_Given problem a_:
From the rows below, extract every line from the line containing "The height and width of the screenshot is (600, 600)." up to and including the line containing "point(1009,225)". Reproduce each line with no changes.

_Extract to read_:
********
Sunday, November 29, 2009

Time and Price


All investors buy and sell with the intention of making profit. They tend to monitor prices of asset classes and examine trends displayed by these price movements. Short term traders aim to benefit from price inefficiencies between cash and futures market, NSE and BSE, shorter and long term trends etc. Thus we tend to attach much importance to 'Prices' and their movements.
However there seems to be a fallacy attached to this argument. In today's Internet savvy world every one has the same information at the same time. Thus we may not be having any first mover advantage over other traders. We are seeing same charts in the same time frame. And those trading with high speed machines and software would have much greater advantage over our slower manual inputs. Therefore I feel that we should move away from 'Price specific trading and investing' and shift focus to 'Time specific trading and investing'. I shall explain how and why.

Events dictate sentiments and hence price fluctuations in stock markets. Events can not be predicted by anyone. One would never know when a stock would rise or fall by 20% etc using any software. However what we would certainly know is when major trends are changing. Major trends do not change with respect to a stock price or an index level. They change when macroeconomic scenario has changed or is perceived to be changing.

A look at HDFC Bank chart indicates the following.
********
_Given problem b_:
Copy the whole piece on time and price in investing word for word.

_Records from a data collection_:
********
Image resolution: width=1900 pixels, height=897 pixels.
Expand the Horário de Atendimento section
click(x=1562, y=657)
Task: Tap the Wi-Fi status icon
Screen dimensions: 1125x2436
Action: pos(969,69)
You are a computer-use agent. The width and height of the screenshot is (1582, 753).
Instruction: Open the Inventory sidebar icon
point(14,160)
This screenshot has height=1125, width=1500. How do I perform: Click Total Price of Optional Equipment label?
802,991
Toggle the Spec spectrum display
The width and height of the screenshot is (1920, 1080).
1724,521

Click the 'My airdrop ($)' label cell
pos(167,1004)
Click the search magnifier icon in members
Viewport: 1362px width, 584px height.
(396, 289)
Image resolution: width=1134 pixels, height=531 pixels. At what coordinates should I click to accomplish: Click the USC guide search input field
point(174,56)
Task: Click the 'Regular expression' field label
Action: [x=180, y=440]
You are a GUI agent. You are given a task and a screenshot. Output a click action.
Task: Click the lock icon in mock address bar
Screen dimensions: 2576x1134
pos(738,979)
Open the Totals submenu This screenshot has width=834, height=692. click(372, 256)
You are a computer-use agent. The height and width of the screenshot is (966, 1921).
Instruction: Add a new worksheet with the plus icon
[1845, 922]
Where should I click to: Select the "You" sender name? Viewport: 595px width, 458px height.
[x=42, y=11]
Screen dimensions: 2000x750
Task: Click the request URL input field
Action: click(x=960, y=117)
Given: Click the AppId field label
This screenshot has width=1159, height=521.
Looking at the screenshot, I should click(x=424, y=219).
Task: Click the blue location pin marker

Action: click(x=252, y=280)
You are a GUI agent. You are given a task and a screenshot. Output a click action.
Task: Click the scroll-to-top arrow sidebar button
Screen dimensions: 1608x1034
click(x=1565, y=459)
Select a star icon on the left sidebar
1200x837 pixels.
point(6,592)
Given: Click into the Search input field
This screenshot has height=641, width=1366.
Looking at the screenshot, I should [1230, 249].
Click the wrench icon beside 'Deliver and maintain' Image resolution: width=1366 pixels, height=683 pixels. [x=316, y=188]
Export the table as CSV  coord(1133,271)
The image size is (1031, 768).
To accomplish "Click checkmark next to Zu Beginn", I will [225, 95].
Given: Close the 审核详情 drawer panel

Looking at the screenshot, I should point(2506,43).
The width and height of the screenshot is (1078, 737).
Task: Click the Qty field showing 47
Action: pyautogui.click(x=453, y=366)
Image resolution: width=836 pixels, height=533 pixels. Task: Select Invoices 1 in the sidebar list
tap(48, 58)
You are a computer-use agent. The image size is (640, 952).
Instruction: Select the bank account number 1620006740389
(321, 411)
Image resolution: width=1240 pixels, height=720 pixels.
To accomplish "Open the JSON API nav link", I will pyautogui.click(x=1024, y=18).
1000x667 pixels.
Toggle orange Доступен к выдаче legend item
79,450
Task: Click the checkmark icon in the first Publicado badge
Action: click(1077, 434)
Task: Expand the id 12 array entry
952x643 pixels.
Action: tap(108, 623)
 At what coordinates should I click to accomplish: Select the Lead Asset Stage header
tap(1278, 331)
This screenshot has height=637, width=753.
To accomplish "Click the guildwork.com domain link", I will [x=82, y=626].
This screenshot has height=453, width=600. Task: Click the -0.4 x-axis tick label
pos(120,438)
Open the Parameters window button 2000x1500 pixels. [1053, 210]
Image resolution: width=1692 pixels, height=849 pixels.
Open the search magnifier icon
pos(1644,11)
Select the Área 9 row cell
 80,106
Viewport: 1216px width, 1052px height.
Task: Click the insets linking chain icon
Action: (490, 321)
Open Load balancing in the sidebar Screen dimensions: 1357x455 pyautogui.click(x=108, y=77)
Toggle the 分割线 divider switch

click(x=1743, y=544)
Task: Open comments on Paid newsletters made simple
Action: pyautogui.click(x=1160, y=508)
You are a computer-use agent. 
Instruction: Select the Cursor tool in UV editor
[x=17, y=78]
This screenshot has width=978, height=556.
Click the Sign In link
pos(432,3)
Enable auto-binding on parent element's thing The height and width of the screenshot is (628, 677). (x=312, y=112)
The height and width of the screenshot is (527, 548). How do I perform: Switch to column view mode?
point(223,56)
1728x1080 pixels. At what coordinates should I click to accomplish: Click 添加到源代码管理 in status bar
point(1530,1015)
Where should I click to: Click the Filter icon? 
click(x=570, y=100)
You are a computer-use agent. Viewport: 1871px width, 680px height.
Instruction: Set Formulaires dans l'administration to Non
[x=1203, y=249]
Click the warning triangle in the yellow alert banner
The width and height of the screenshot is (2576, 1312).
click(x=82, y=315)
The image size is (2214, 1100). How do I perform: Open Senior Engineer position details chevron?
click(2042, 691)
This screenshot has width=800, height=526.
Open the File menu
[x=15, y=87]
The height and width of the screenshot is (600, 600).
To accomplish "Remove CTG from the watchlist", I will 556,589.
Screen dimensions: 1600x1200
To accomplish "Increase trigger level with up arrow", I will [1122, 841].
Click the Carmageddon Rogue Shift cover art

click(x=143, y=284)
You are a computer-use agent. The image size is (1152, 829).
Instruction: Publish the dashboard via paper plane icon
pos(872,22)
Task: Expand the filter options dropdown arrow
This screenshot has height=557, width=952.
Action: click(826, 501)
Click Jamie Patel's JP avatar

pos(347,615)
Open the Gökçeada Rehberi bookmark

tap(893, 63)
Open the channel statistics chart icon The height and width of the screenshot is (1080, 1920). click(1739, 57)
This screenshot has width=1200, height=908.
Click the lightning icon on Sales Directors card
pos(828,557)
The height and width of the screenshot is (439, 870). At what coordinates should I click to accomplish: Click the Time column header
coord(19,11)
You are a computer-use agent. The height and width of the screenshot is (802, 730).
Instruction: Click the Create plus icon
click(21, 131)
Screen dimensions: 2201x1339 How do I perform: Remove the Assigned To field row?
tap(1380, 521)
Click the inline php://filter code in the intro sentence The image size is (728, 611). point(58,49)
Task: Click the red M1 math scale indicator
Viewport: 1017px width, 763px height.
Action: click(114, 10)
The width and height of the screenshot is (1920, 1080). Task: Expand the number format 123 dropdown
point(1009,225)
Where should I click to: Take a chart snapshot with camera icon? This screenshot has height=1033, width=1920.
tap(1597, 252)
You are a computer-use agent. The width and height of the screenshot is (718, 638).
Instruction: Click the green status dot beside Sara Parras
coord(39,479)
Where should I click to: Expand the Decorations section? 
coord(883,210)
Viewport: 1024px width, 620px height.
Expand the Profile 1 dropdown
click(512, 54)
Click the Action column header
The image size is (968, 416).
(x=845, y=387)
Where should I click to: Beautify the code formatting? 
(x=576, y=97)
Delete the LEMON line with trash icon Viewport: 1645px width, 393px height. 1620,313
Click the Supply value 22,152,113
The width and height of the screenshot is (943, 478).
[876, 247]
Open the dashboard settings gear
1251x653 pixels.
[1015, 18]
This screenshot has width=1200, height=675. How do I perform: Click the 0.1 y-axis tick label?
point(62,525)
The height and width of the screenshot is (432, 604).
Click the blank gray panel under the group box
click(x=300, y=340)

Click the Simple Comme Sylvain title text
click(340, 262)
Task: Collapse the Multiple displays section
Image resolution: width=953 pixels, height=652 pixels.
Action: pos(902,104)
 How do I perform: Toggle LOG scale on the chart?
********
_Task result a_:
The height and width of the screenshot is (600, 600).
To accomplish "Remove CTG from the watchlist", I will 556,589.
Screen dimensions: 1600x1200
To accomplish "Increase trigger level with up arrow", I will [1122, 841].
Click the Carmageddon Rogue Shift cover art

click(x=143, y=284)
You are a computer-use agent. The image size is (1152, 829).
Instruction: Publish the dashboard via paper plane icon
pos(872,22)
Task: Expand the filter options dropdown arrow
This screenshot has height=557, width=952.
Action: click(826, 501)
Click Jamie Patel's JP avatar

pos(347,615)
Open the Gökçeada Rehberi bookmark

tap(893, 63)
Open the channel statistics chart icon The height and width of the screenshot is (1080, 1920). click(1739, 57)
This screenshot has width=1200, height=908.
Click the lightning icon on Sales Directors card
pos(828,557)
The height and width of the screenshot is (439, 870). At what coordinates should I click to accomplish: Click the Time column header
coord(19,11)
You are a computer-use agent. The height and width of the screenshot is (802, 730).
Instruction: Click the Create plus icon
click(21, 131)
Screen dimensions: 2201x1339 How do I perform: Remove the Assigned To field row?
tap(1380, 521)
Click the inline php://filter code in the intro sentence The image size is (728, 611). point(58,49)
Task: Click the red M1 math scale indicator
Viewport: 1017px width, 763px height.
Action: click(114, 10)
The width and height of the screenshot is (1920, 1080). Task: Expand the number format 123 dropdown
point(1009,225)

_Task result b_:
Sunday, November 29, 2009

Time and Price


All investors buy and sell with the intention of making profit. They tend to monitor prices of asset classes and examine trends displayed by these price movements. Short term traders aim to benefit from price inefficiencies between cash and futures market, NSE and BSE, shorter and long term trends etc. Thus we tend to attach much importance to 'Prices' and their movements.
However there seems to be a fallacy attached to this argument. In today's Internet savvy world every one has the same information at the same time. Thus we may not be having any first mover advantage over other traders. We are seeing same charts in the same time frame. And those trading with high speed machines and software would have much greater advantage over our slower manual inputs. Therefore I feel that we should move away from 'Price specific trading and investing' and shift focus to 'Time specific trading and investing'. I shall explain how and why.

Events dictate sentiments and hence price fluctuations in stock markets. Events can not be predicted by anyone. One would never know when a stock would rise or fall by 20% etc using any software. However what we would certainly know is when major trends are changing. Major trends do not change with respect to a stock price or an index level. They change when macroeconomic scenario has changed or is perceived to be changing.

A look at HDFC Bank chart indicates the following.